アメリカ神経学会総会@トロント ~2~
前回のブログで~数年前に定説だった事が正しいとは限らない~と書きましたが、何もこれは医学の分野に限ったことでは無いと思います。でも人の病気や健康に関る分野で今まで正しいと思われていた事が違う認識で捕らえられ、それにより診断法や治療方法に変化が生じるのであれば、患者さんの診断・治療に関る専門家は常に新しい知見にオープンに耳を傾け、必要な事を取り入れていくことが大切です。
今回のアメリカ神経学会総会では限られた時間に中で、多発性硬化症の治験についてのセッションを中心にポスターや口頭発表を回りましたが、特に印象に残る発表が2つありました。
1つはS11.001の ”Optimal Design and Analysis of Phase I/II Clinical Trials in MS
with Gadolinium Enhancing Lesion as the Endpoint” という題目です。
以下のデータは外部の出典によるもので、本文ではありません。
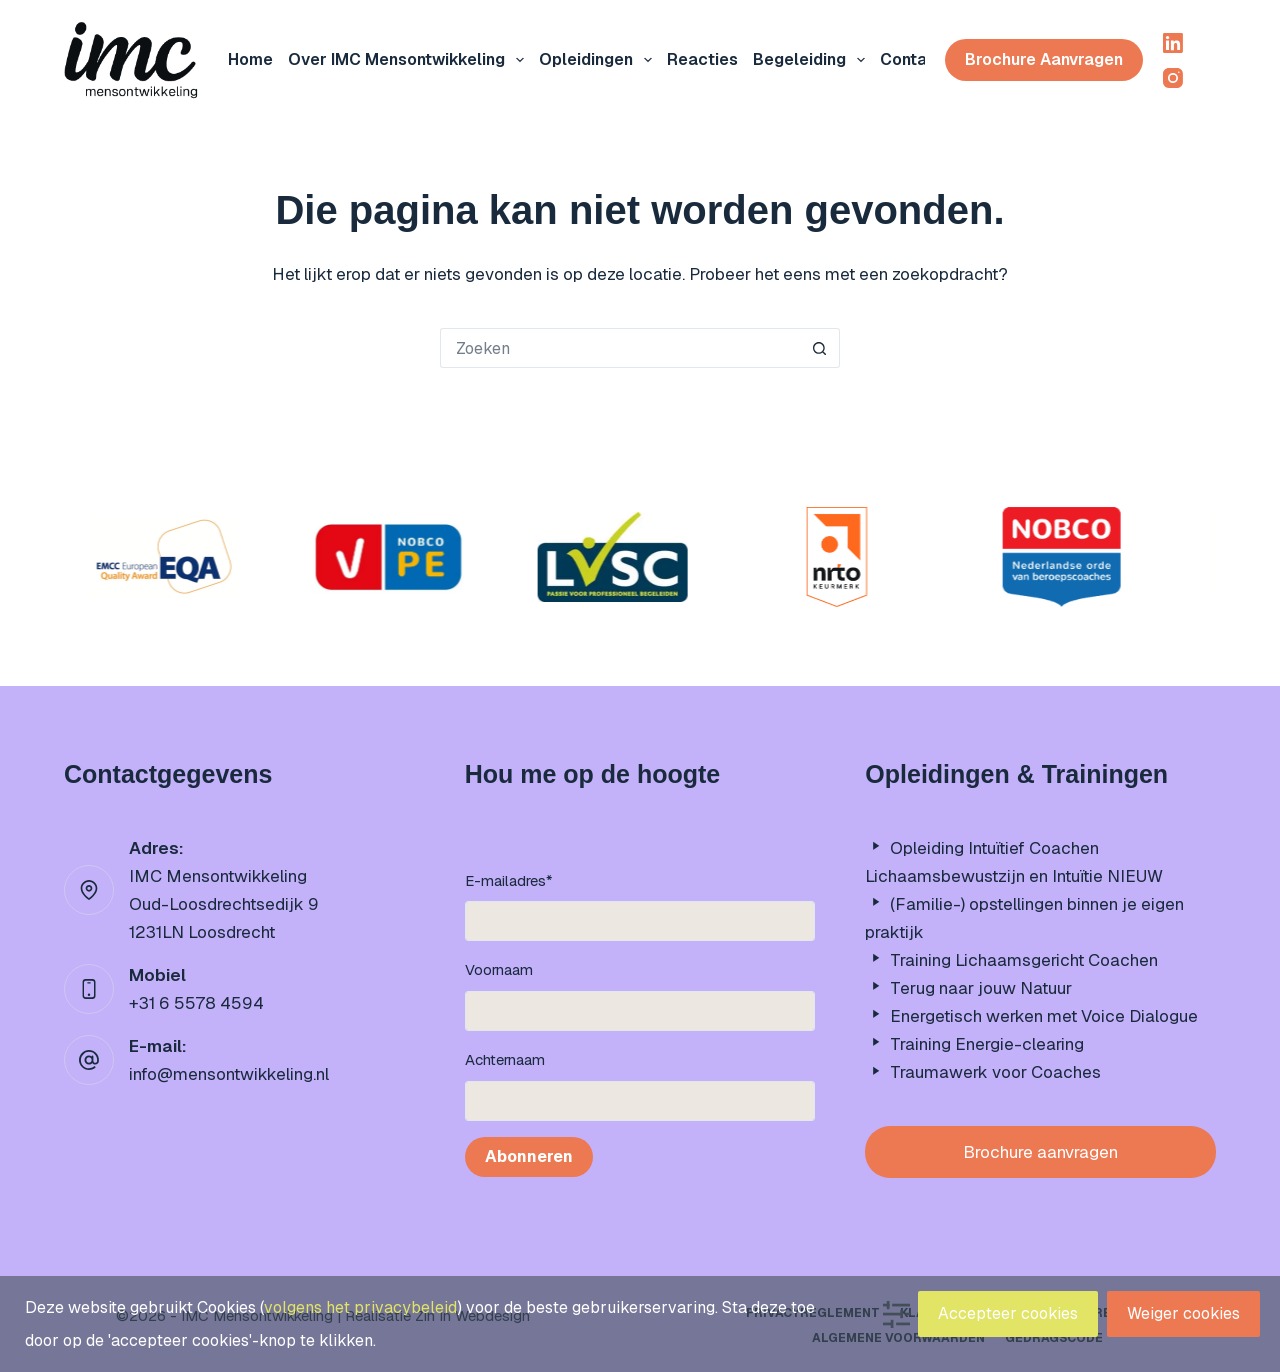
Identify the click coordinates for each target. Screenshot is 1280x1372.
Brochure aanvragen (1044, 59)
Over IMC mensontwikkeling (410, 60)
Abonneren (529, 1156)
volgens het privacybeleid (360, 1307)
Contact (912, 59)
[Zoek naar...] (620, 348)
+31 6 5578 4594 (196, 1003)
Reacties (702, 59)
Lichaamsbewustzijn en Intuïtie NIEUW (1014, 876)
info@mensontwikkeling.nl (229, 1074)
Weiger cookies (1183, 1313)
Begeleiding (813, 60)
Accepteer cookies (1008, 1313)
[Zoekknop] (820, 348)
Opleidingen (599, 60)
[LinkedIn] (1173, 43)
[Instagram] (1173, 78)
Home (250, 59)
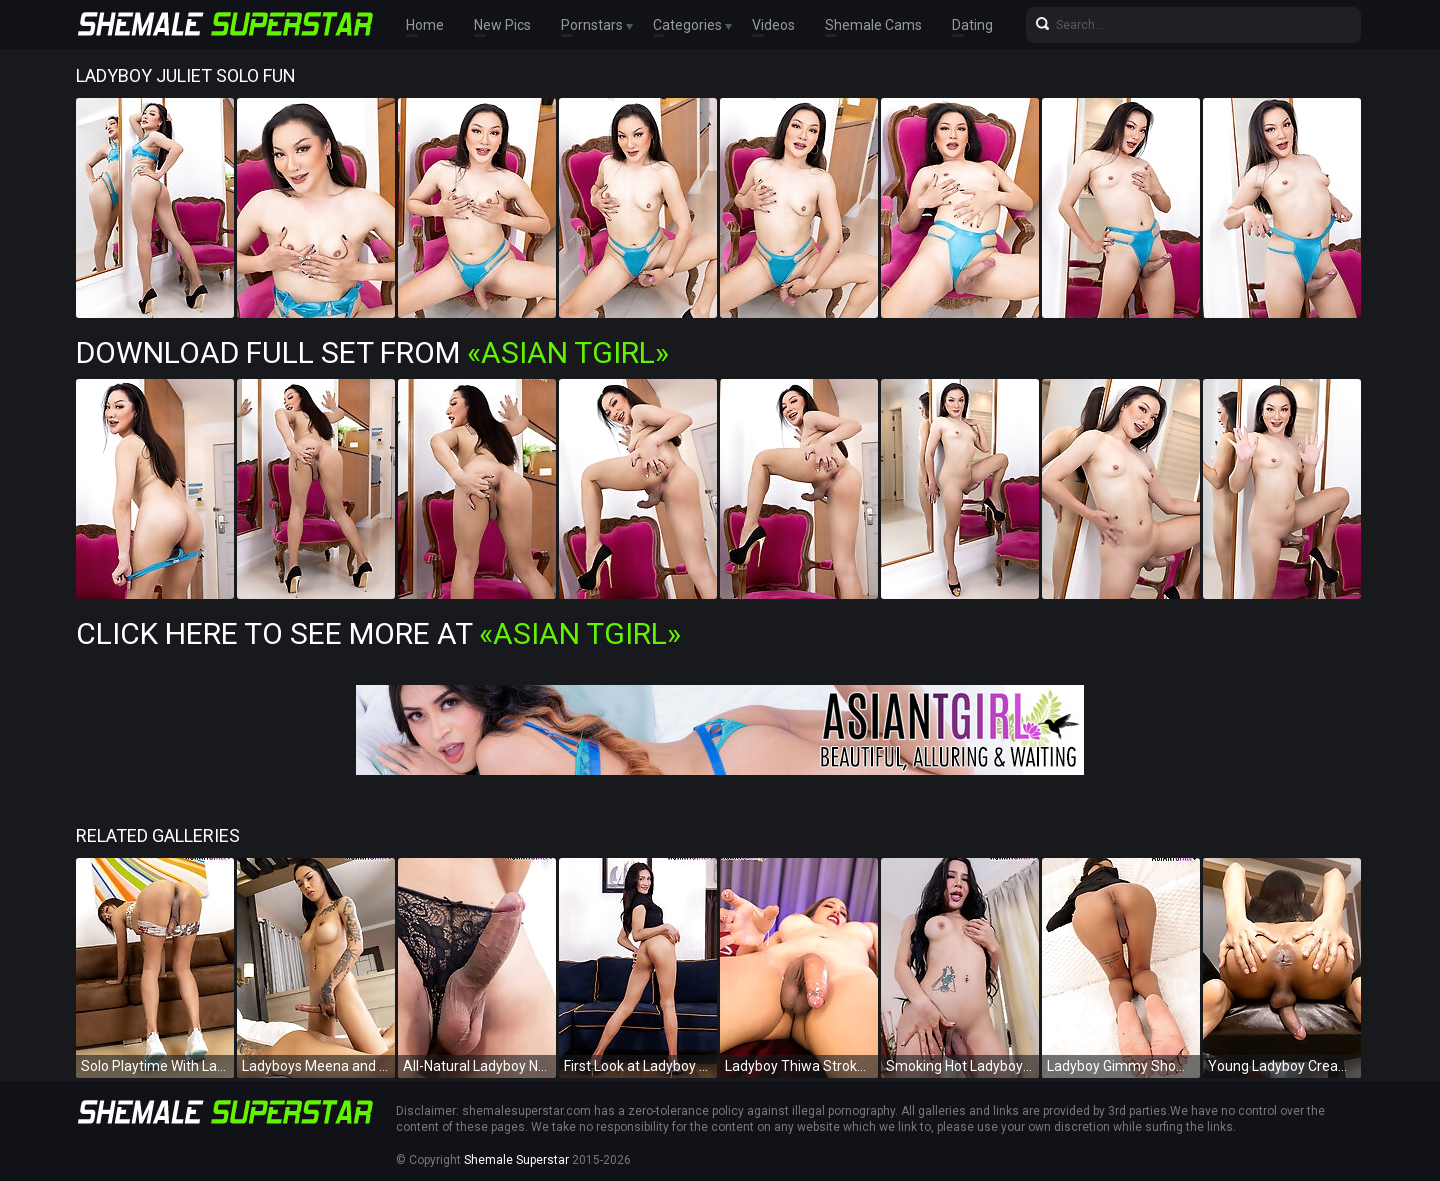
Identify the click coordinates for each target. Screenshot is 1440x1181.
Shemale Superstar (516, 1160)
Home (425, 25)
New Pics (502, 25)
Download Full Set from (372, 352)
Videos (773, 25)
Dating (972, 25)
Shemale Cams (873, 25)
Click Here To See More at (378, 633)
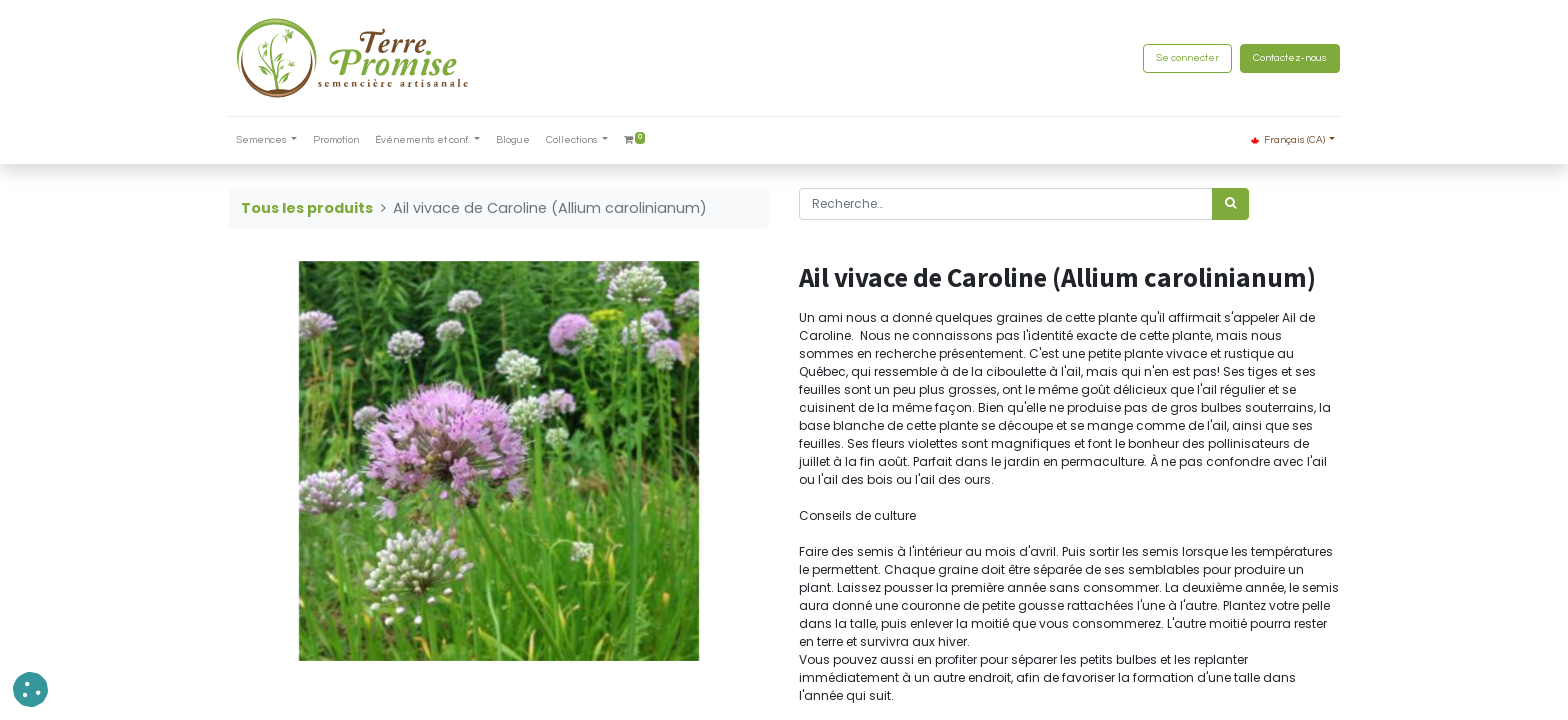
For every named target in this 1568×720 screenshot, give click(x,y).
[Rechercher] (1230, 204)
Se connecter (1186, 58)
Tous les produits (307, 208)
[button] (30, 689)
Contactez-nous (1289, 58)
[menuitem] (338, 140)
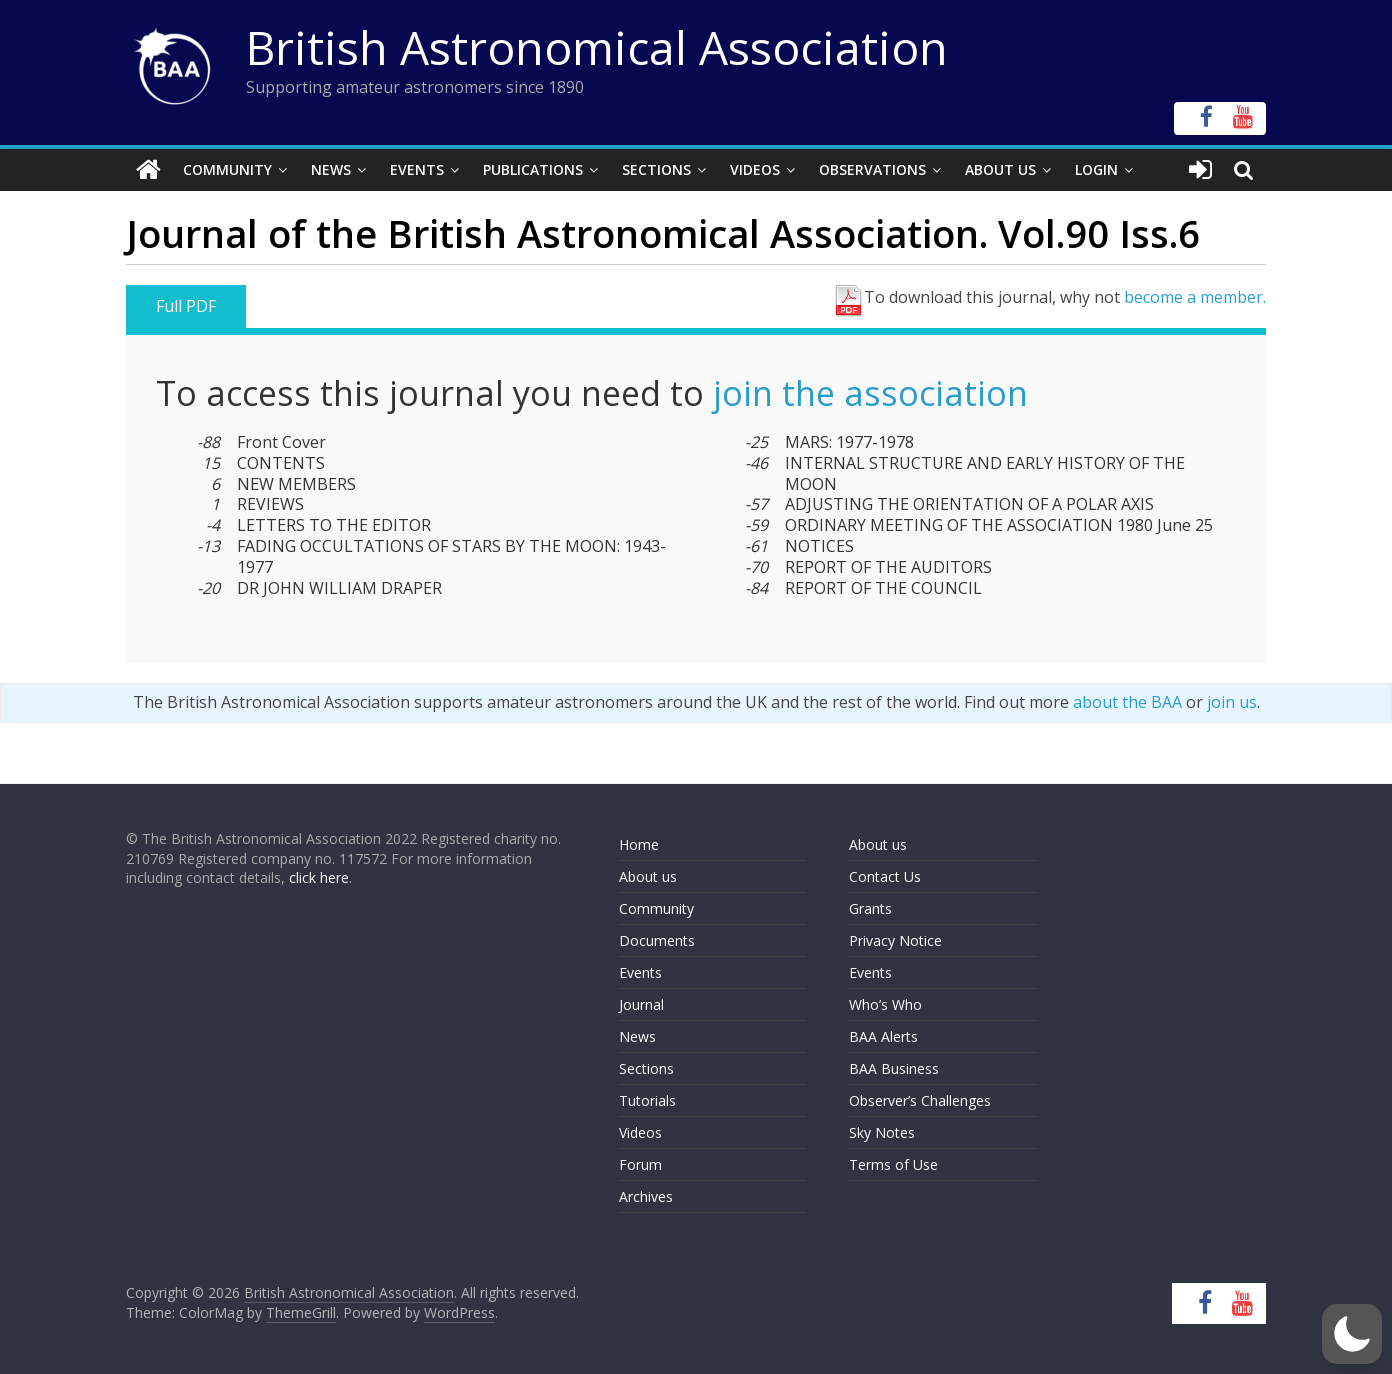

この研究で検証しようとした事を間単に説明すると、多発性硬化症治療の治験においてエンドポイントとして頻繁に用いられてきた「Gd強調画像」について、今までの撮影頻度、およびそのデータ解析手法が果たして正しかったのか?最も望ましい撮影頻度や解析方法は本当はどれなのか?という事を問いかけるものでした。Gd強調画像の撮影頻度は2週間毎が良いのか、1ヶ月毎あるいは2ヶ月毎でもよいのか?そしてデータの解析に用いる手法は何が一番適しているのか?を改めて検証した研究発表でした。この発表を聞きながら、思い出したのがその2日前にお会いしたDr. Foxとの会話です。急性所見は平均3週間ほどで画像上での診断が難しくなるので、2週間毎の撮影でなければ差を明確に示せないというのです。KOL(キー・オピニオンリーダー)との会合でも同じ事を言われました。これからは、エンドポイントの設定やスタディデザインも変わってくるのだろうと推測されます。
今までの多発性硬化症の治療薬の治験でプライマリー・エンドポイントとしては選ばれる事のなかったBrain
Volume(脳体積=脳萎縮の程度を検証する)についても、2009年にMultiple Sclerosis という雑誌に発表された論文 “Proof of concept studies
for tissue-protective agents in multiple sclerosis” (2009;15; p 542-546) では神経保護作用を持つ薬の治験において最も望ましいプライマリー・エンドポイントとしてKOL達が選んだものはBrain Volumeだと明記されています。
もう一つアメリカ神経学会総会で興味深かったセッションはS11.002の ”Twice Weekly vs Daily
Glatiramer Acetate: Result of a Randomized, Rater-Blinded Prospective Clinical
Trial Clinical and MRI Study in RRMS” です。多発性硬化症治療薬のコパキサンは毎日行なう皮下注射治療なのですが、この少人数のパイロットスタディでは、週2回の皮下注射でも毎日の皮下注射治療と同じ効果があるというものでした。もし大人数のスタディでも同じ効果があると認められれば、週に2回注射に減らせる可能性があるのですから患者さんにとっても朗報ですし、更に医療費の削減にも繋がりますね。